Solche aus Frosttrümmern gefertigte Geräte sind bei mir im Neolithikum sehr häufig.
Gruß Klaus
Lewer duad üs Slav

Silex

Schwieriges Teil....und soooo fern! Wenn das  auf der retuschengegenüberliegende Ventralseite  (1. Bild) Rinde ist... dann sinkt die
Artefaktwahrscheinlichkeit.
Klarheit werden- wie so oft- die weiteren Begehungen schaffen.
Servus vom
Edi
Die Hoffnung trübt das Urteil, aber sie stärkt die Ausdauer.

archfraser

Hallo Edi

Ich weiss zwar nicht genau wo du jetzt meinst eventuell Rinde zu sehen.
Eine leichte Patina überzieht fast das ganze Stück.
Ich habe mir das Teil nochmal genau vorgenommen und sehe auf der Stirnseite (2. Bild unten) einen Rest Cortex.
Das macht mich nun auch etwas stutzig und es würde auch nicht zu einem herkömmlichen Kratzer passen.
Und doch scheint hier ganz klar retuschiert worden zu sein. :kopfkratz:

Ich begehe diesen Acker schon jahrelang und es ist das erste Silex das ich dort finde.
Diese Gegend ist schon seit Urzeiten besiedelt!
Allerdings gab es etwa 300m entfernt eine neolithische ...(Siedlung ?)
,,Es mag sein, dass wir durch das Wissen anderer gelehrter werden.
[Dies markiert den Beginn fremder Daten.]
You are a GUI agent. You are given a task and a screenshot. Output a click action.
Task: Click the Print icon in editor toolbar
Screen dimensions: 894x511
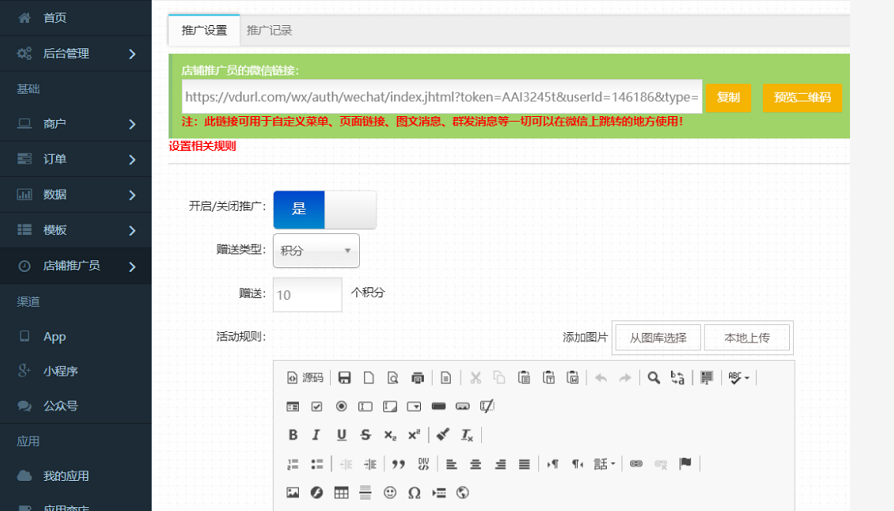(418, 378)
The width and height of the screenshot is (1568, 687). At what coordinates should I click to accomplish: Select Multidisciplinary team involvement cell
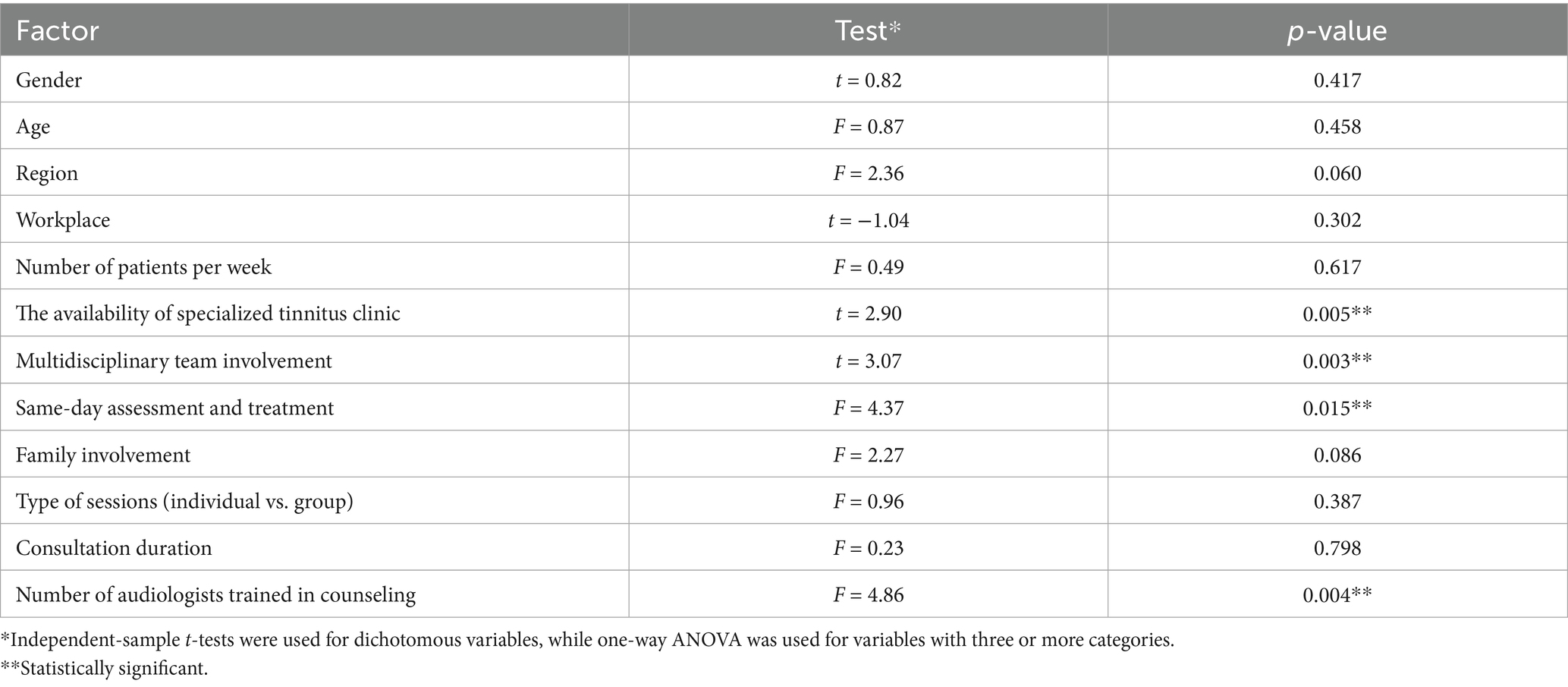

Weiser werden wir nur durch uns selbst."

Michel de Montaigne

Silex

Dann hab ich dies schon mal verstanden, archfraser. Ungewöhnlich dass, wenn es ein Abschlagsschaber wäre,  der Abschlag dorsal und ventral patiniert ist und die Retuschen sichtbar jüngeren Ursprungs.  Dorsal wirkt es als ob  man 2 Grate  und treppenartig-wallnerrierende Stufungen erkennen könnte.  Wenn Silex dort nicht üblich ist- die Kante scharf scheint- dann  könnte es sich um einen sekundär nachbearbeiteten Abschlag handeln.
Aber das wäre schon ein arger Zufall...bei dem einzigen Silexfundstück an dieser Stelle.
Wer kann das schon ahnen.
Glück Auf
vom
Edi
Die Hoffnung trübt das Urteil, aber sie stärkt die Ausdauer.

StoneMan

Zitat von: archfraser in 22. September 2011, 21:16:55
...
... sehe auf der Stirnseite (2. Bild unten) einen Rest Cortex.
Das macht mich nun auch etwas stutzig und es würde auch nicht zu einem herkömmlichen Kratzer passen.
Und doch scheint hier ganz klar retuschiert worden zu sein. :kopfkratz:
....

Moin,

dass retuschiert wurde kann ich unterstützen (habe mir die Bilder "aufbereitet")  :glotz:
Und es sieht so aus, als wenn es an einer Stelle dorsal und ventral retuschiert wurde.

Allerdings sehe ich weder einen Schlagflächenrest, noch einen Bulbus,
auch Wallnerlinien vermag ich nicht auszumachen.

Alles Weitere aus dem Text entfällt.